• **AIM OF THE TASK**
Without pictures, repeat exactly the lines from the one containing "The width and" through the end of the entries.

::::::::::

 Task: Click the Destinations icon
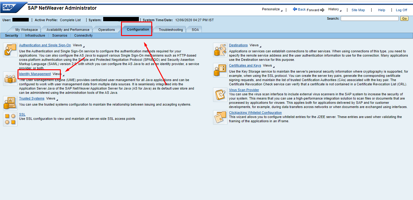[220, 50]
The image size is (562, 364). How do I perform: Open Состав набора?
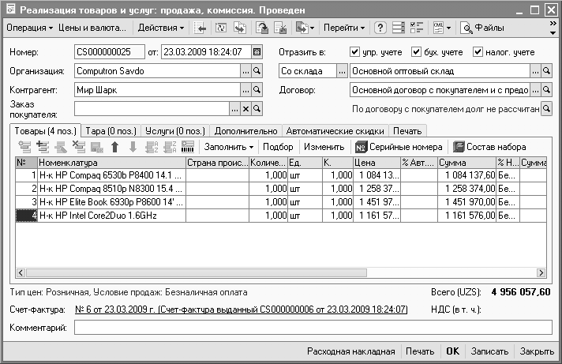click(x=488, y=147)
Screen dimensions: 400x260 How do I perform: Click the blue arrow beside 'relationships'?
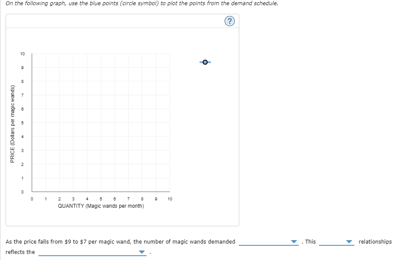pyautogui.click(x=349, y=241)
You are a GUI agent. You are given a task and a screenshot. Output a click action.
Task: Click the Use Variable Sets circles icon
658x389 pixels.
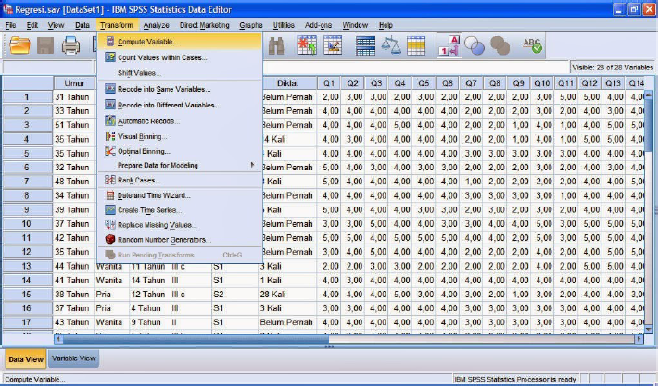click(475, 45)
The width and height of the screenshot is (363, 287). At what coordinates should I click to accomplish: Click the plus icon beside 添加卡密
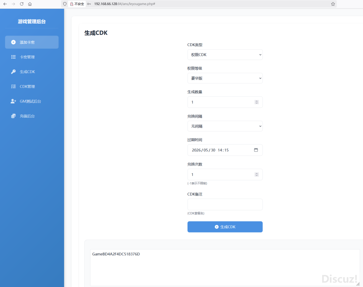coord(13,42)
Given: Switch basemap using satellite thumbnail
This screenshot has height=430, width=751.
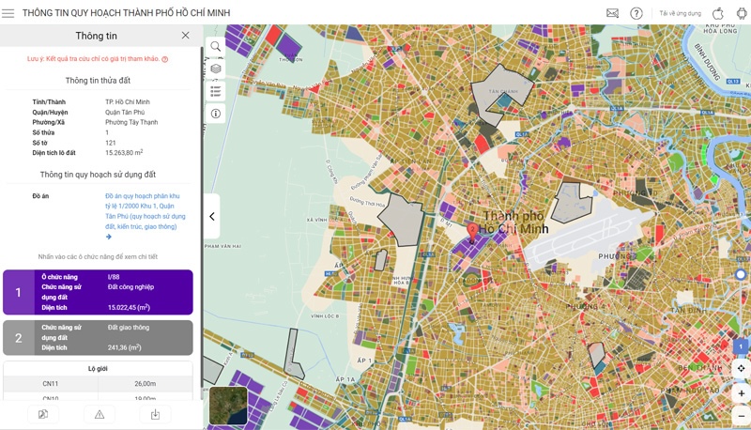Looking at the screenshot, I should [228, 405].
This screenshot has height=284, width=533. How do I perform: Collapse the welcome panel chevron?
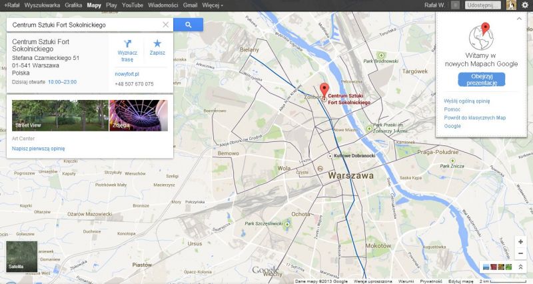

::::::::::

• **RESPONSE**
The width and height of the screenshot is (363, 287). At what coordinates should I click to accomplish: Click the plus icon beside 添加卡密
coord(13,42)
Given: Switch basemap using satellite thumbnail
This screenshot has height=430, width=751.
Looking at the screenshot, I should [228, 405].
This screenshot has height=284, width=533. How do I perform: Collapse the welcome panel chevron?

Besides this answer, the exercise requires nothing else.